**Work required**
Take the line that holds "Instruction: Open the Name Box dropdown arrow" and every line after it to the end of the entries, and repeat them exactly without the pictures.
━━━ Given entries
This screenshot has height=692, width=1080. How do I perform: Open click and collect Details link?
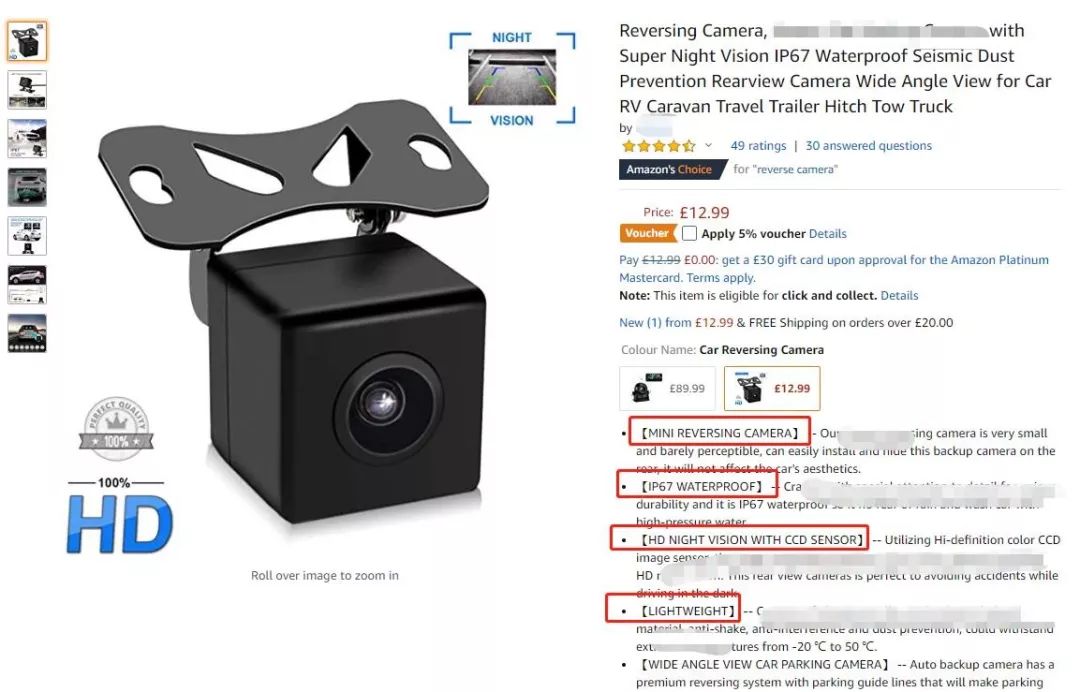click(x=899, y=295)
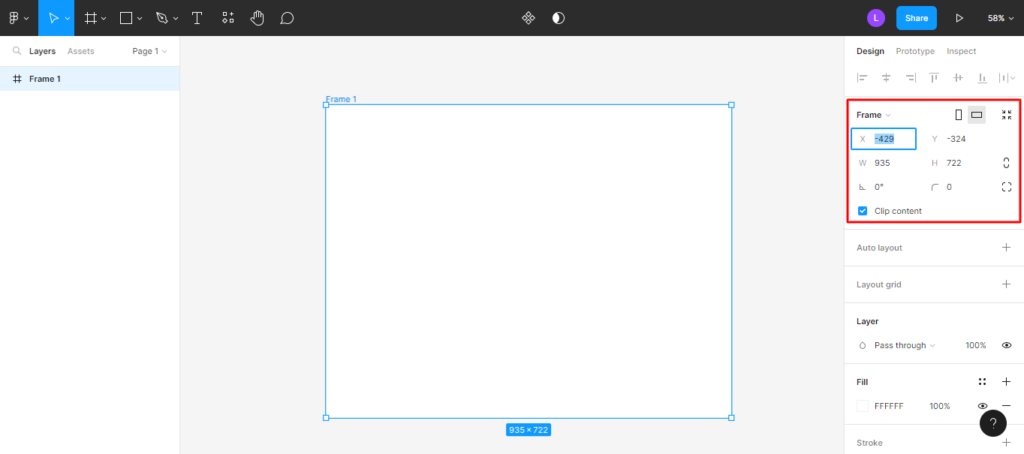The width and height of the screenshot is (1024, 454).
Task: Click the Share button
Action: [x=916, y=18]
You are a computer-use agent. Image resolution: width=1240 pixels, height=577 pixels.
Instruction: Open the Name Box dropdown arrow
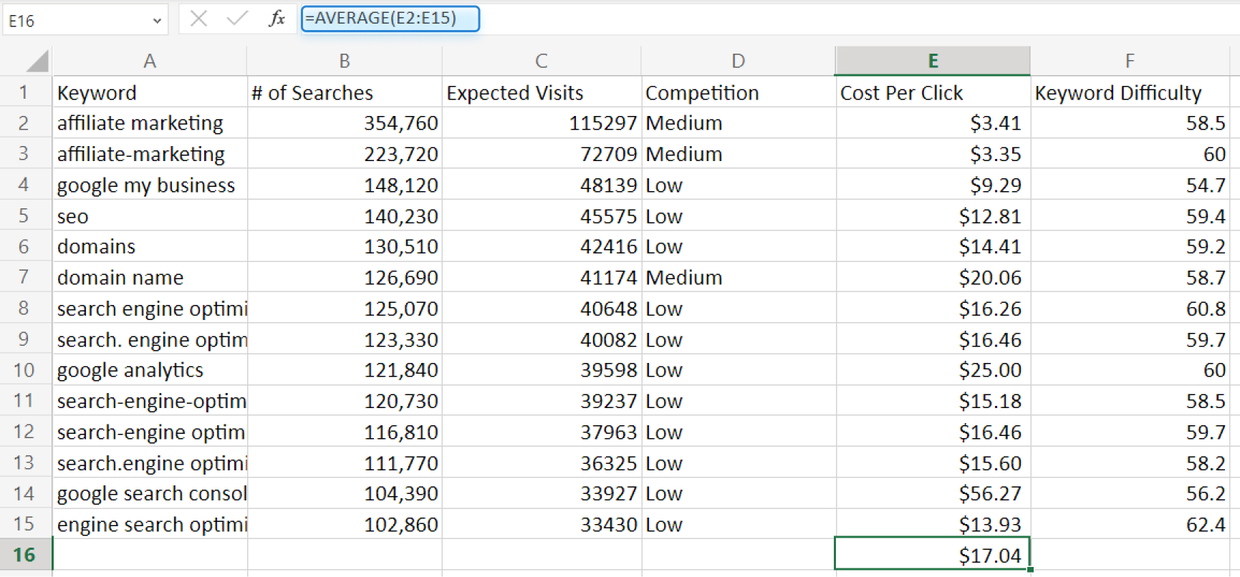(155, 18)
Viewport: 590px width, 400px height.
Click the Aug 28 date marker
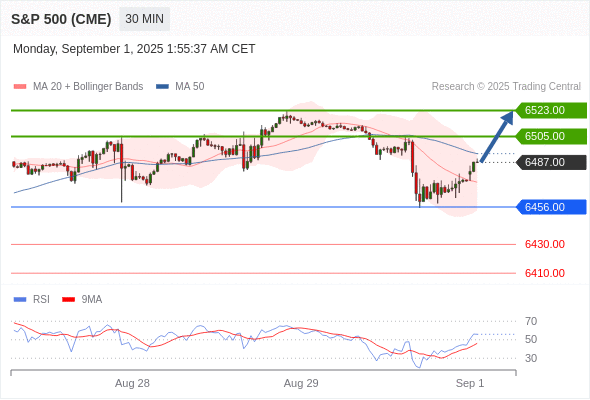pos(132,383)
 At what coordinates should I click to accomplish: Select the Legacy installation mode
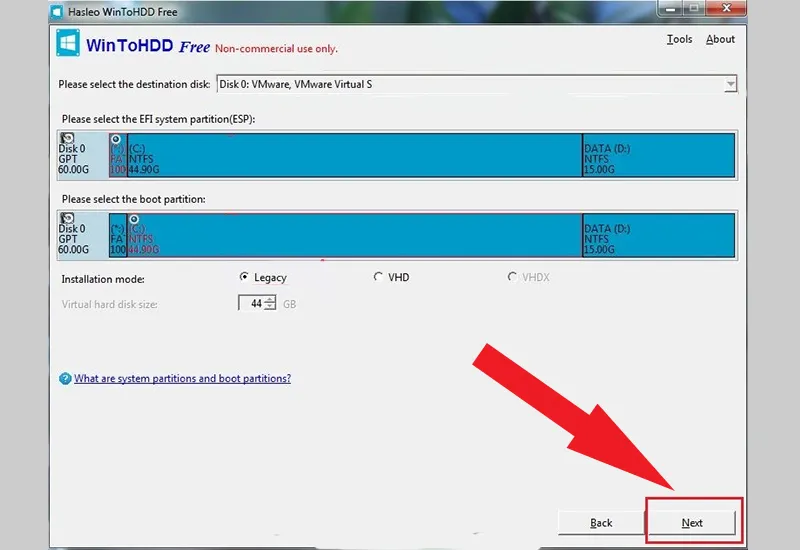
━━━━━━
**Task result**
Instruction: Open the Name Box dropdown arrow
(155, 18)
Viewport: 590px width, 400px height.
Click the Aug 28 date marker
pos(132,383)
 At what coordinates should I click to accomplish: Select the Legacy installation mode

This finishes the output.